▶
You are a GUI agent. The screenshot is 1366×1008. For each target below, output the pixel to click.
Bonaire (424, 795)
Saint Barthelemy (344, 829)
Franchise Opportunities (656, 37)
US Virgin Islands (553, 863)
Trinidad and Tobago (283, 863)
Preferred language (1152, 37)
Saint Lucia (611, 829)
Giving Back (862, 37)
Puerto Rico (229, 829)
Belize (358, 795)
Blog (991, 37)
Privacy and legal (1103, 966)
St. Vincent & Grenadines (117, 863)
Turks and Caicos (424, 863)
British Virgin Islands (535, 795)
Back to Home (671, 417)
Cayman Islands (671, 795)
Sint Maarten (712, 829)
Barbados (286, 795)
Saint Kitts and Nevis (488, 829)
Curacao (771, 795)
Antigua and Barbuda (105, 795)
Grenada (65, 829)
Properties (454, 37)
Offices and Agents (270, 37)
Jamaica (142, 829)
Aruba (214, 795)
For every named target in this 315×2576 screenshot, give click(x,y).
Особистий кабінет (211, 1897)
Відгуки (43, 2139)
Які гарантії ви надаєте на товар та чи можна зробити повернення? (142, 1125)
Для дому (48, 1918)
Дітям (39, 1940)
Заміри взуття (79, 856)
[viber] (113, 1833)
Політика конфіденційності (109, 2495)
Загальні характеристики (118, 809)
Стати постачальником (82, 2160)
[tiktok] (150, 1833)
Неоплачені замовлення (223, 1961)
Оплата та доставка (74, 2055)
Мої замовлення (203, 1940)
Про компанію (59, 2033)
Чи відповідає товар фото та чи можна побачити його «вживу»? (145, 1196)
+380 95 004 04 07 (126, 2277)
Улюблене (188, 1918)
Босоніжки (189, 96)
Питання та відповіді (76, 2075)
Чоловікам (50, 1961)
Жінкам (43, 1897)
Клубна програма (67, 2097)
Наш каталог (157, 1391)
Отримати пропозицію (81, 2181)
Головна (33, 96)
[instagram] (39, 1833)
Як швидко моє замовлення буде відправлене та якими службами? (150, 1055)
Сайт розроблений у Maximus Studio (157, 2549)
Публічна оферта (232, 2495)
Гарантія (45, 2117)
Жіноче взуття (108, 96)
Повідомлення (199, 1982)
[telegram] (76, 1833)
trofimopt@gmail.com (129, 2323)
◀
**AIM OF THE TASK:**
In the listing above, find the line containing "Заміри взуття (79, 856)" and the line containing "Сайт розроблений у Maximus Studio (157, 2549)", then quote both, plus every line between them, exactly as written.

**RESULT OF THIS TASK:**
Заміри взуття (79, 856)
[viber] (113, 1833)
Політика конфіденційності (109, 2495)
Загальні характеристики (118, 809)
Стати постачальником (82, 2160)
[tiktok] (150, 1833)
Неоплачені замовлення (223, 1961)
Оплата та доставка (74, 2055)
Мої замовлення (203, 1940)
Про компанію (59, 2033)
Чи відповідає товар фото та чи можна побачити його «вживу»? (145, 1196)
+380 95 004 04 07 (126, 2277)
Улюблене (188, 1918)
Босоніжки (189, 96)
Питання та відповіді (76, 2075)
Чоловікам (50, 1961)
Жінкам (43, 1897)
Клубна програма (67, 2097)
Наш каталог (157, 1391)
Отримати пропозицію (81, 2181)
Головна (33, 96)
[instagram] (39, 1833)
Як швидко моє замовлення буде відправлене та якими службами? (150, 1055)
Сайт розроблений у Maximus Studio (157, 2549)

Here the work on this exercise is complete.